在 Menhir 中,如果没有运算符,是否可以使规则左结合?

In Menhir is it possible to make a rule left-associative if it does not have an operator?

我正在尝试使用 Menhir 为正则表达式语言编写解析器。在我修改它以消除歧义之前,我想要的语法看起来有点像下面的例子。请注意,"sequencing / concatenation" 是隐式的,没有与该操作关联的标记。

%token LPAREN RPAREN
%token CHAR STAR PIPE
%token EOF

%start <unit> parse

%%

parse: re EOF {()}

re:
  | LPAREN re RPAREN {()}  (* Grouping *)
  | CHAR             {()}  (* Single character *)
  | re STAR          {()}  (* Kleene star *)
  | re re            {()}  (* Sequencing / Concatenation *)
  | re PIPE re       {()}  (* Alternation *)

如果我有一个用于连接的标记,我将能够通过使用优先声明来消除歧义

%token LPAREN RPAREN
%token CHAR STAR PIPE
%token CONCAT
%token EOF

%left PIPE
%left CONCAT
%nonassoc STAR

%start <unit> parse

%%

parse: re EOF {()}

re:
  | LPAREN re RPAREN   {()}  (* Grouping *)
  | CHAR               {()}  (* Single character *)
  | re STAR            {()}  (* Kleene star *)
  | re CONCAT re       {()}  (* Sequencing / Concatenation *)
  | re PIPE re         {()}  (* Alternation *)

但是,如果串联规则中没有 CONCAT 标记,我将无法正常工作。
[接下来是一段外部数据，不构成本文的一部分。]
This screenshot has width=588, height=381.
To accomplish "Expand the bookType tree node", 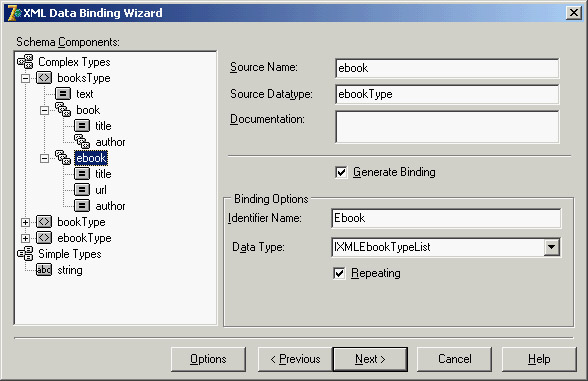I will point(25,222).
我尝试使用 %prec 声明,但仍然存在一些 shift/reduce 冲突。

%token LPAREN RPAREN
%token CHAR STAR PIPE
%token CONCAT
%token EOF

%left PIPE
%left CONCAT
%nonassoc STAR

%start <unit> parse

%%

parse: re EOF {()}

re:
  | LPAREN re RPAREN   {()}  (* Grouping *)
  | CHAR               {()}  (* Single character *)
  | re STAR            {()}  (* Kleene star *)
  | re re %prec CONCAT {()}  (* Sequencing / Concatenation *)
  | re PIPE re         {()}  (* Alternation *)

我认为这可能是因为 menhir 无法判断顺序应该是左关联的,但我不能 100% 确定这是否是问题的原因。
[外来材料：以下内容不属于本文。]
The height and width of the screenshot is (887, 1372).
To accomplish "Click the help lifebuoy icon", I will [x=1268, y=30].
到目前为止,我能找到的唯一解决方案涉及将 re 规则分解成一堆不同的规则,使优先级和关联性明确:

%token LPAREN RPAREN
%token CHAR STAR PIPE
%token EOF

%start <unit> parse

%%

parse: re EOF {()}

re: re3 {()}

re0:
  | LPAREN re RPAREN {()}  (* Grouping *)
  | CHAR             {()}  (* Single character *)

re1:
  | re0              {()}
  | re0 STAR         {()}  (* Kleene star *)

re2:
  | re1              {()}
  | re2 re1          {()}  (* Sequencing / Concatenation *)

re3:
  | re2              {()}
  | re3 PIPE re2     {()}  (* Alternation *)

虽然最后一个示例工作正常,但我真的很好奇是否可以仅通过使用优先级和关联性声明来消除所有歧义和冲突,而无需重写语法。

嗯,首先,这不完全是 Menhir 的问题,而是 Menhir 接受的那种语法,它位于 LR(1) 集中。如果您提供的语法不需要优先级注释,则该语法被视为SLR(1)LR(1).

的子集

你的最后一个例子之所以有效,是因为你对每个优先级都有产生式(比如解析表达式语法,它们本质上是明确的),而且绝对是一种不错的编写方式;一些现代编译器使用这种表示法来处理更复杂的语言。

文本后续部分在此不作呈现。